Regardless of whichever side of the political divide you come down on, right now one thing is certain; 2020 is a year which leaves us standing at a major crossroads, as a society and as a species. That crossroad exists at the edge of a great precipice over which we could quite easily topple, and at the foot of a great mountain that will take a great deal of strength and fortitude to climb. For, whichever option we choose the future will be difficult, but one thing that is certain is that the straight-ahead path has been lost to us forever.

This piece of writing is actually to inform the reader that under new proposals antisocial parking could be banned in order to make pavements safer for people with disabilities and families. A review has found that a third of people with visual impairments and almost half of wheelchair users were not willing to go out because of issues around antisocial pavement parking.

The proposal put forth include a London style nationwide ban on pavement parking, the improvement of the traffic regulation order process to make it easier for councils to prohibit pavement parking in their areas and giving councils the power to fine those who park on paths.

Transport Secretary Grant Shapps said:

“Parking on pavements means wheelchair users, visually impaired people and parents with push chairs can be forced into the road, which is not only dangerous, but discourages people from making journeys.”

That itself is rather boring in its perfunctory practicality. It is information that will be read by many car drivers as a downright nuisance, pedestrian road users as a blessing, and it will leave cycle and scooter users unconcerned as it does not mention them. It is this attitude that is at the heart of the matter, and the root of certain societal problems. Instead of asking how does this affect me, the question perhaps should be, how does this affect others?

Rarely, when people talk about the issues surrounding things that can bring about great change, do people look beyond the effect that it has on their own personal circumstances. Listening to the radio throughout 2019, I heard many radio phone-in shows in which people were up in arms about not being able to get to work on time because of the irresponsible and undemocratic behaviour of Extinction Rebellion. When the pandemic lockdown occurred in March 2020 it only took two weeks for reports to start coming in of the lowering of pollution levels worldwide, mountains that had been obscured from the view of local towns in India by smog suddenly becoming visible for the first time in thirty years. Areas with previously dangerous levels of pollution saw, not only a great drop in the levels of pollution, but a positively pre-industrial levels of air quality. The argument that humans have little impact on the ever changing environment, used by many who disagree with the motivations of XR, has been, post-lockdown, left in tatters.

In his statement Shapps also said that

“A key part of our green, post-Covid recovery will be encouraging more people to choose active travel, such as walking, so it is vital that we make the nation’s pavements accessible for everyone.”

All of these seemingly disparate elements do have an impact on one another and as we see the cars returning to the streets in pre-lockdown numbers, so too do we see the return of the pavement parkers, waiting for friends in the shops with engines idling, clogging the airways and the passageways.

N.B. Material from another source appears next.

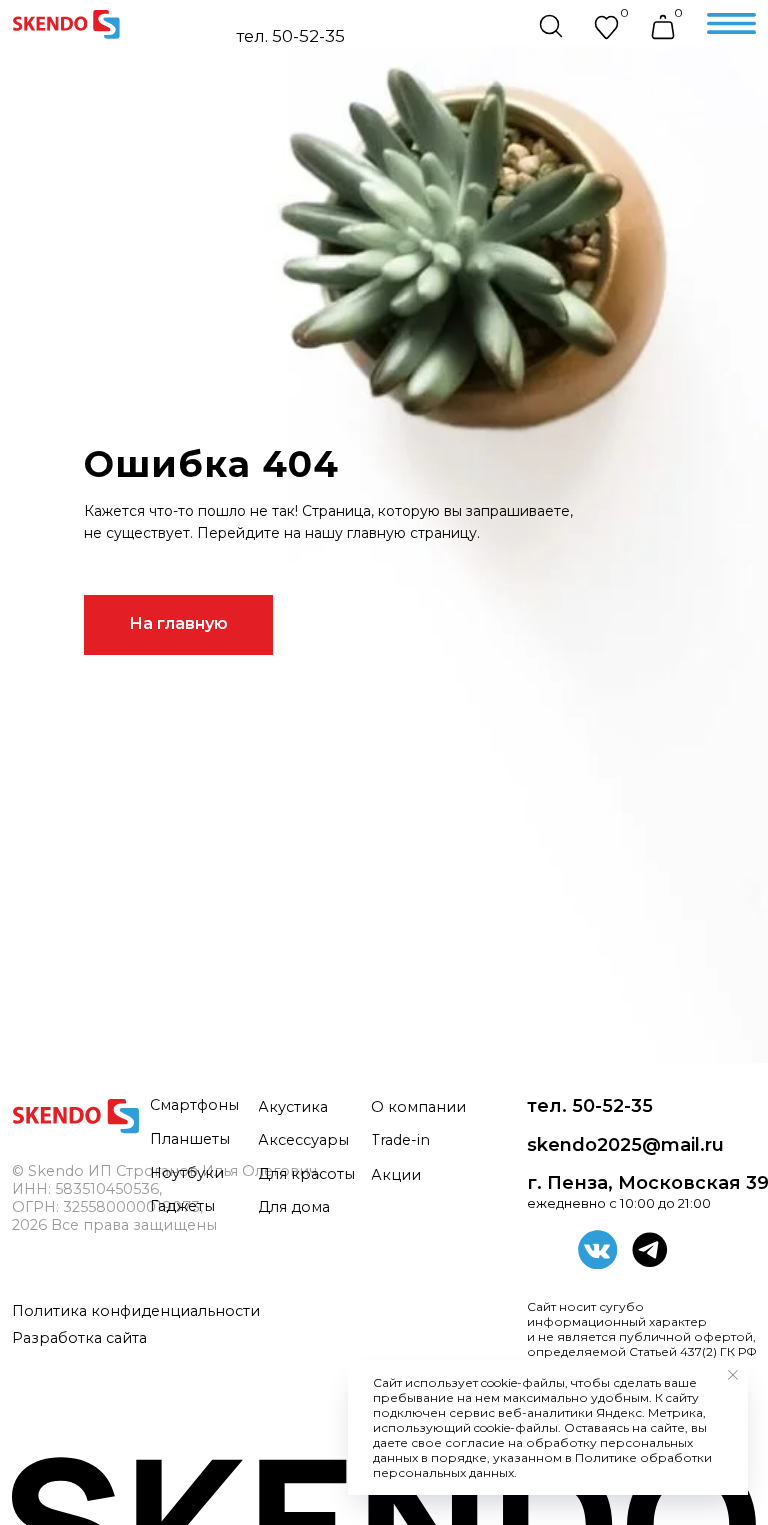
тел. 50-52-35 (290, 36)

Of course economy and livelihood is essential to our way of life as well and we must balance the effect of protest against the lives of working people for whom life is already difficult, but, at the same time we must consider what the long-term affect will be on the lives and health of those who come after us, our children and other people’s children. As Sting sings in the song ‘All This Time’ “What good is a used-up world and how can it be worth having?”.

As we have seen recently with the subject of mask wearing; suggesting that the mask protects others and not the wearer is reason enough for many to argue that there is then no reason to do it.

Sometimes laws and policies have to change because of people’s refusal to address their own behaviour, and how it impacts those around them. As I have talked about in the pages of South Leeds Life in the past, we need to understand the position of others in relation to ourselves where such things are concerned. The slight inconvenience of an able-bodied person having to park slightly further away from their destination, far outweighs the inconvenience and danger posed to the pedestrian, in particular the disabled, children and elderly, by cars parked in a careless and thoughtless fashion. In the future we may need to think more about the interrelatedness of these and other such considerations.

 

Bruce Davies | September 2020

One Reply to “Transport Secretary Announces Plans to Make Pavements Accessible for All”

  1. Glad to say no pavement parkers in my street , only problem here is people who leave wheelie bins on pavements for hours after these bins are emptied – in some cases days- these are in the way of people with pushchairs or wheelchair users or anyone with walking difficulties who then in some cases have to walk onto the road.